From the Roman writers, who have been partially confirmed by archæology, we know that the tribes which inhabited the country to which they give the vague name of Germania were not seafaring people nor possessed of any civilisation. The invaders of Britain, of the Gallic and of the Mediterranean coasts could therefore not have been the German tribes referred to by the Roman writers, who, as we see from Julius Cæsar and other Roman historians, were very far from possessing the civilisation which we know, from the antiquities, to have existed in the North.

“Their whole life is devoted to hunting and warlike pursuits. From childhood they pay great attention to toil and hardiness; they bathe all together in the rivers, and wear skins or small reindeer garments, leaving the greater part of their bodies naked.”[[15]]

Tacitus, in recording the speech of Germanicus to his troops before the battle at Idistavisus, bears witness to the uncivilised character of the inhabitants of the country.

“The huge targets, the enormous spears of the barbarians could never be wielded against trunks of trees and thickets of underwood shooting up from the ground, like Roman swords and javelins, and armour fitting the body ... the Germans had neither helmet nor coat of mail; their bucklers were not even strengthened with leather, but mere contextures of twigs and boards of no substance daubed over with paint.
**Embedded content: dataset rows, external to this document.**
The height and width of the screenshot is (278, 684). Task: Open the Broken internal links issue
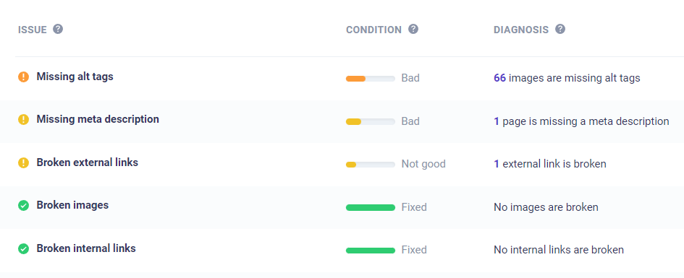[x=86, y=248]
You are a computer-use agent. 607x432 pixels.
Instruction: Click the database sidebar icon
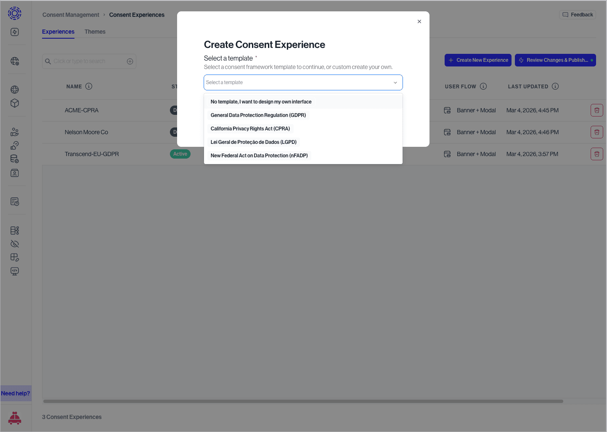click(15, 159)
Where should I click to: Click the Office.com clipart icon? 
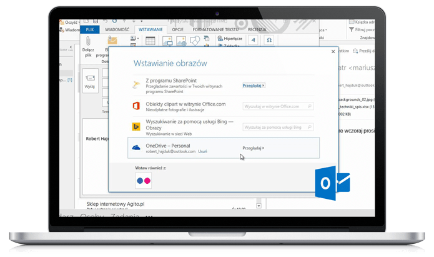point(136,106)
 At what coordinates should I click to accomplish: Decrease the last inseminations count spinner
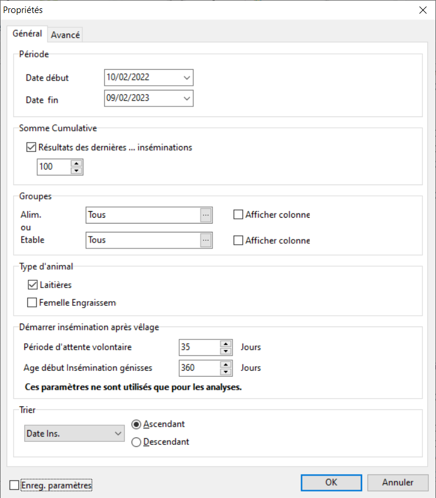[76, 171]
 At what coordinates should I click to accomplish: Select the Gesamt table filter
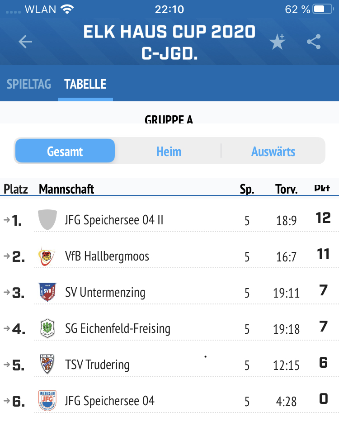(65, 151)
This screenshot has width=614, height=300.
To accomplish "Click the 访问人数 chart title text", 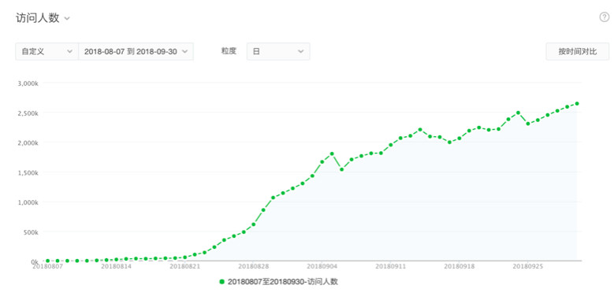I will [x=38, y=18].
Their first rank was to a certain extent armed with pikes, the rest had only stakes burnt at the ends or short darts.”[[16]]

Now compare these descriptions with the magnificent archæology of the North of that period—as seen in these volumes—from which we learn that the tribes who inhabited the shores of the Baltic and the present Scandinavia had at the time the above was written reached a high degree of civilisation. We find in their graves and hoards, coins of the early Roman Empire not in isolated instances, but constantly and in large numbers, and deposited side by side with such objects as coats of mail, damascened swords and other examples of articles of highly artistic workmanship.
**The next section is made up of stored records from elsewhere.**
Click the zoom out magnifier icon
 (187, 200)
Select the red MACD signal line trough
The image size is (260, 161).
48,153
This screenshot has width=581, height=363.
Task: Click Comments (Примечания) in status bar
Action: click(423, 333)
Three kinds of swords are often mentioned by the Northmen—the mœkir, the sverd, and the sax, while among the spears there is one called frakki, or frakka.

The double-edged sword was the one that was in use among the Romans, and they, seeing bodies of men carrying a weapon unlike theirs—single-edged, and called Sax—may have named them after it, and the Franks, in like manner, may have been called after their favourite weapon, the Frakki; but we see that neither the sax nor the frakki was confined to one tribe in the North. There is a Saxland in the Sagas—a small country situated east of the peninsula of Jutland, about the present Holstein—a land tributary to the Danish or Swedish Kings from the earliest times, but far from possessing the warlike archæology of the North, it appears to have held an insignificant place among the neighbouring tribes.

In the Bayeux tapestry the followers of William the Conqueror were called Franci, and they always have been recognised as coming from the North.

The very early finds prove that the Sax was not rare, for it occurs in different parts of the North and islands of the Baltic. The different swords and spears used were so common and so well known to everybody, that we have no special description of them in the Sagas, except of their ornamentation; but in the Saga of Grettir there is a passage which shows that the Sax was single-edged.